## Aim
Please pick out and copy every line of the rows below that contains the string "width", matching case.

** START Data records **

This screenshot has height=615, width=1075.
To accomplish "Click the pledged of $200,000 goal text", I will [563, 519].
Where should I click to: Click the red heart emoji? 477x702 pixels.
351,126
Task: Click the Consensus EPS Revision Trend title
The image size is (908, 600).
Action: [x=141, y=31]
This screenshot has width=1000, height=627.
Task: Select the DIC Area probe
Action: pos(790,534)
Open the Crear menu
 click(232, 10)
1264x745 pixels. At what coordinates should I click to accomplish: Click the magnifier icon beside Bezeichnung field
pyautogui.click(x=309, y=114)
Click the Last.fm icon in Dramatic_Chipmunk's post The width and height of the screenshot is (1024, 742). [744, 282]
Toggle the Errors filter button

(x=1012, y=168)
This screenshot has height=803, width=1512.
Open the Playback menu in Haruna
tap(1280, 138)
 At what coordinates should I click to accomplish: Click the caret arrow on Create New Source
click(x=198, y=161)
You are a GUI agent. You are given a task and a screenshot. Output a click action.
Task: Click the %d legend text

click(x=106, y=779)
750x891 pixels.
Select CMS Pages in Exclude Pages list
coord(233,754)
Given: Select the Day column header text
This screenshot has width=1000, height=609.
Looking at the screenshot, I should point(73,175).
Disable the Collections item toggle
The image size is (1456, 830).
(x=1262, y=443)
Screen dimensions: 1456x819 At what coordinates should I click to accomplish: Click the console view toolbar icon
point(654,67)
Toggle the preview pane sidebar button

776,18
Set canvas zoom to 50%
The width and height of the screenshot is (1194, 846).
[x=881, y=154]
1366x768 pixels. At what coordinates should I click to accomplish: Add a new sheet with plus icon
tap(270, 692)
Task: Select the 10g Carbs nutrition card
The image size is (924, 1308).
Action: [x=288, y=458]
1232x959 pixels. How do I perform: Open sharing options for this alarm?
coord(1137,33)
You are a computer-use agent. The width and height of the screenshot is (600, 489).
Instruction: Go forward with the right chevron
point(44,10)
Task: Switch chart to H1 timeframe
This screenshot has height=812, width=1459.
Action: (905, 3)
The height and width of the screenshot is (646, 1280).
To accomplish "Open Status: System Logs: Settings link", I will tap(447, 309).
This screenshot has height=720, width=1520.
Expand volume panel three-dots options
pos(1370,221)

** END Data records **

## Correct response
This screenshot has height=615, width=1075.
This screenshot has width=1000, height=627.
Click the Last.fm icon in Dramatic_Chipmunk's post The width and height of the screenshot is (1024, 742). [744, 282]
This screenshot has height=803, width=1512.
This screenshot has width=1000, height=609.
The width and height of the screenshot is (1194, 846).
You are a computer-use agent. The width and height of the screenshot is (600, 489).
This screenshot has height=812, width=1459.
The height and width of the screenshot is (646, 1280).
This screenshot has height=720, width=1520.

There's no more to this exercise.